The 33.1-pound, gilled-and-gutted king Arnold Weimer caught near Point Salisbury in the last week of the derby is one he won't soon forget.

Weimer said he left Douglas alone in his inflatable boat late Tuesday afternoon, heading south where there's known to be good fishing. He had his 25-pound test line in the water for about 30 minutes before the action started.

"It's not something I do every day because it's such a chore to listen to that motor for so long," he said. "I threw my line down, and caught him almost immediately."

After he hooked the salmon, it dove and Weimer knew he was in for a fight.

"It took me 45 minutes to land it," he said. "I thought it was at least a 100-pound halibut the way he fought it.

"I felt like 'The Old Man and the Sea,' " he said referring to Ernest Hemingway's famous book. "What if it turns on me and eats my inflatable, you know?" he said, laughing.

After getting the fish in the boat he knew he was in the running for the top 10.

"I didn't even put my line back down, I just headed for Taku Fisheries after I caught that fish," he said. "It was exciting as hell. It was the most exciting fish I ever caught."

Jennifer Mixson's king, which weighed in at 35.2 pounds gilled and gutted, also provided plenty of excitement.

After fishing for nearly six hours May 26 to no avail, Mixson decided to try something she had never done before - bait her own hook. It turned out to be quite the memorable Memorial Day.

Not only was it her first time hooking up the herring, it was her first Spring King Salmon Derby, on her first boat, and it landed her the first king she's ever caught.

"I love to fish and for years and years I never caught (a king)," she said. "But sure enough this year I caught one."

After baiting the line, her boyfriend and another friend both noticed it "had a nice swim." As the herring trailed behind their boat for nearly an hour, Mixson noticed the line jerk.

"I grabbed my pole and tried to reel it in by myself," she said. "We saw it jump out of the water, and then my significant other Shawn thought he should help."

She said the fish fought valiantly, slamming against the boat, when disaster nearly struck. She said she noticed the hook was just barely hanging on and she had seen kings get away in the same scenario. To make matters worse, their net broke.

"I just couldn't watch. The suspense was killing me," said Mixson.

While the handle was rendered useless, the actual netting remained functional.

"Basically they just got it in," said Mixson. "It took a couple tries to get it in, but the net was still kind of usable.

"That adrenaline rush, getting that fish in the boat, was really exciting," she said.

As for the net?: "We're buying a new one. We're not using that one again," she said.

Cleveland Burley, 75, also had luck on his side during this year's derby.

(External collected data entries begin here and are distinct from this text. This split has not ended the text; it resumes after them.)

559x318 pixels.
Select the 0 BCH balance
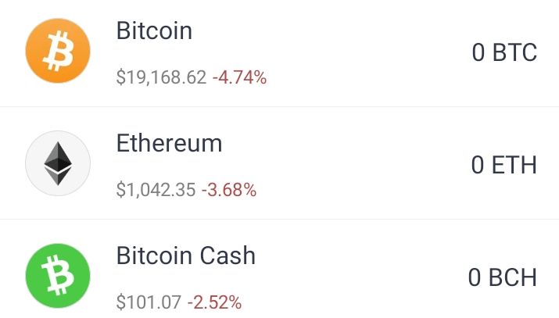[x=503, y=277]
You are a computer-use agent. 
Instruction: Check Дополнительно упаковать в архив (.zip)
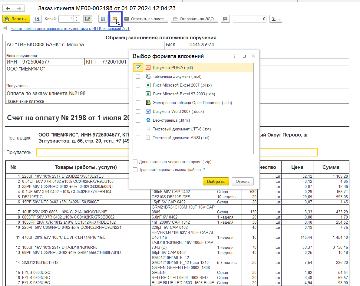click(x=135, y=162)
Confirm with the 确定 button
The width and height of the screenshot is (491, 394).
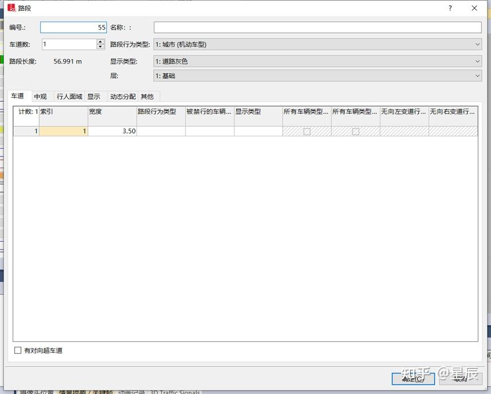click(x=413, y=379)
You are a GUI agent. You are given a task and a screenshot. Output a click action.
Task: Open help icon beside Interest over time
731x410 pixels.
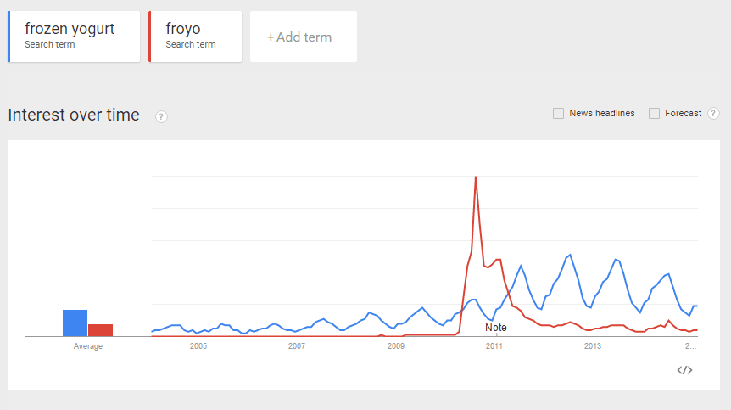(x=161, y=116)
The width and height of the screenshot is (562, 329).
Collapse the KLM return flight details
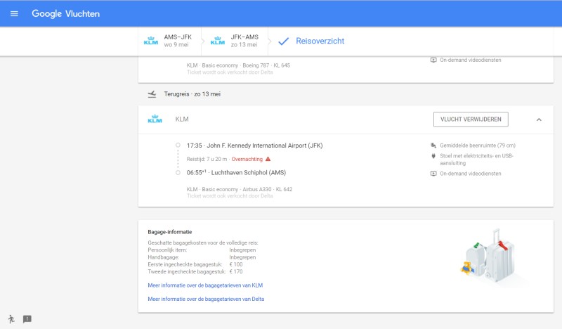(x=539, y=120)
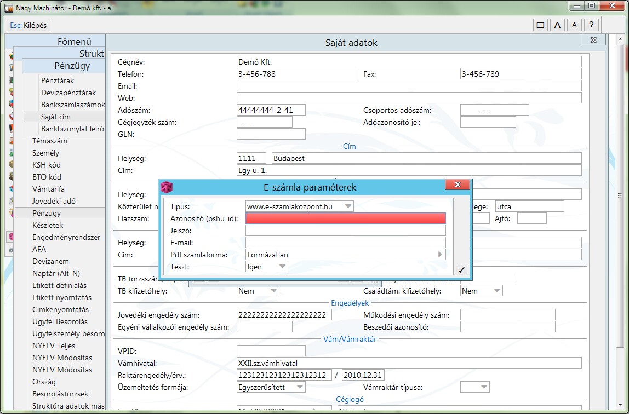This screenshot has height=414, width=629.
Task: Open the Üzemeltetés formája dropdown
Action: pos(300,387)
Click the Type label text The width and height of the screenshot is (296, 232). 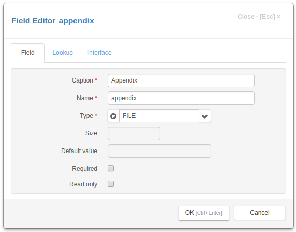[x=86, y=116]
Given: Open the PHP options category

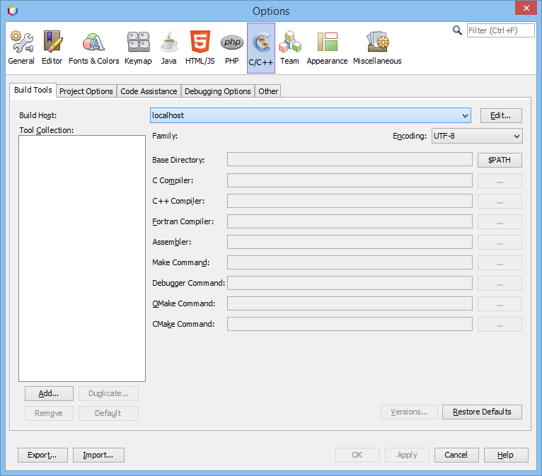Looking at the screenshot, I should click(231, 47).
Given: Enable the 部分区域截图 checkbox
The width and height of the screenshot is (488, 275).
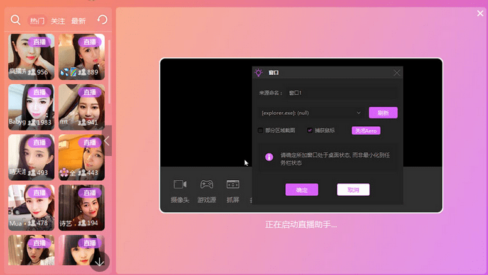Looking at the screenshot, I should (x=261, y=131).
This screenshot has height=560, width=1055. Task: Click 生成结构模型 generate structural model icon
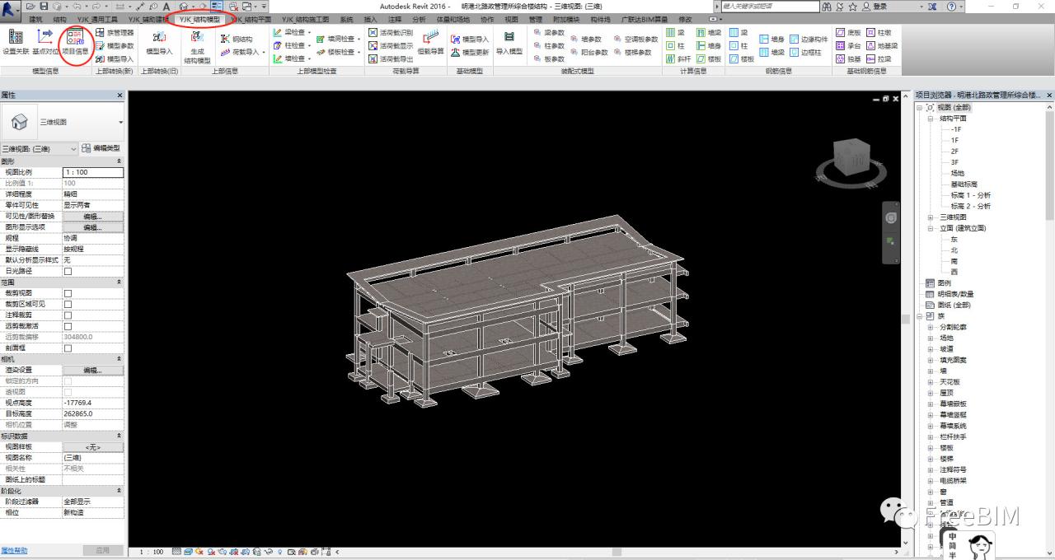[x=197, y=46]
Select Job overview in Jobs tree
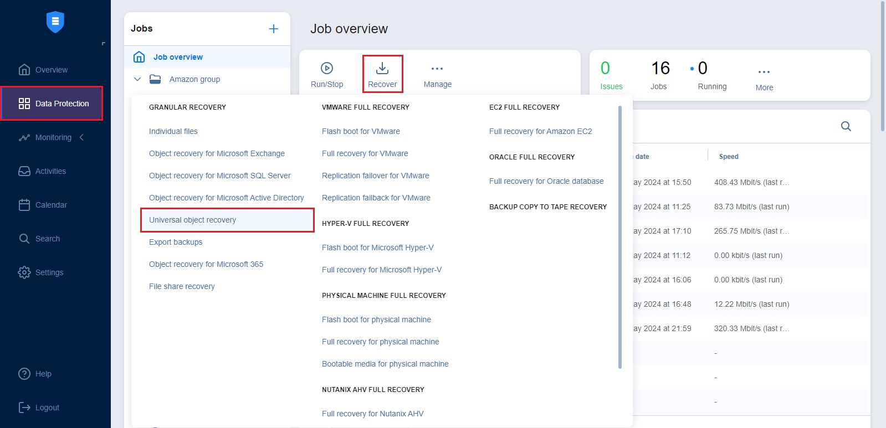Viewport: 886px width, 428px height. [x=178, y=57]
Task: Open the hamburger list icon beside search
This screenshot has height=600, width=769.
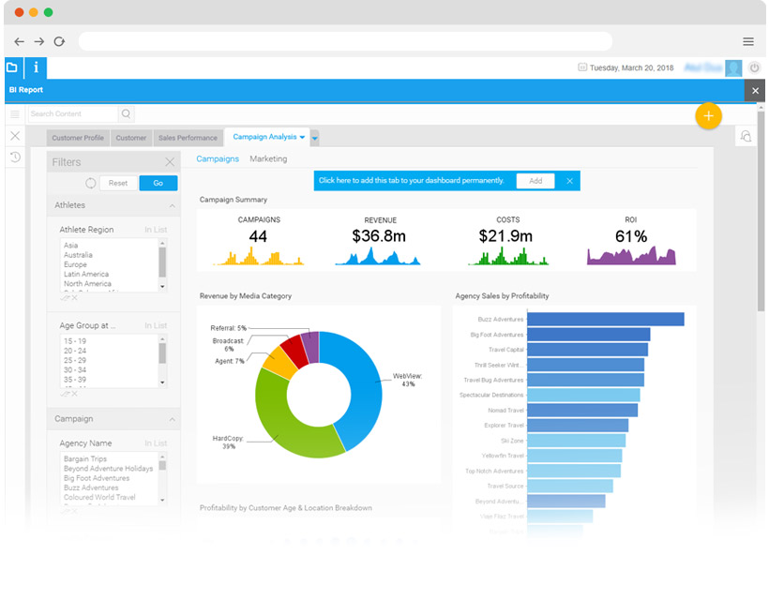Action: (x=15, y=113)
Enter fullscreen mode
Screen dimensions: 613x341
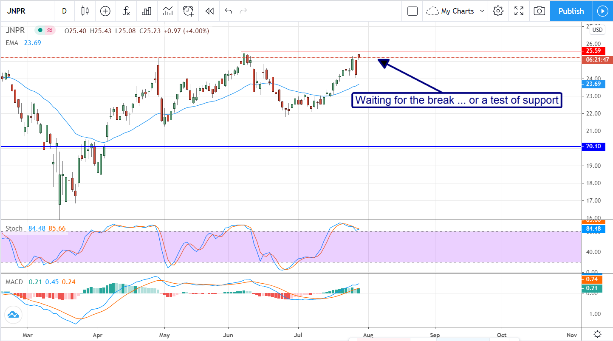coord(519,11)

Only having the chance to go out on the water once this year, he made the best of it and landed a fish that weighed in at 34.6 pounds, gilled and gutted.

"Well, it wasn't an easy catch but it took a while to bring it in," said Burley. "It was a real good time."

Like many of the derby participants, Burley decided it was best to share the wealth. He said he distributed salmon to church members and other friends who couldn't go fishing.

"I was trying to show my appreciation for those who gave me some when I didn't catch any," he said.

Like any fisherman, Burley had some advice for other anglers. "Fishing is like being patient. It has to be for you to be a good fisherman," he said. "You can't see when you're fishing; you got to feel."

As for Mixson's advice, "For first-time women getting out there, bait your own hook and maybe you'll catch something."

And Weimer's, "Take your herring and your hope and go fishing."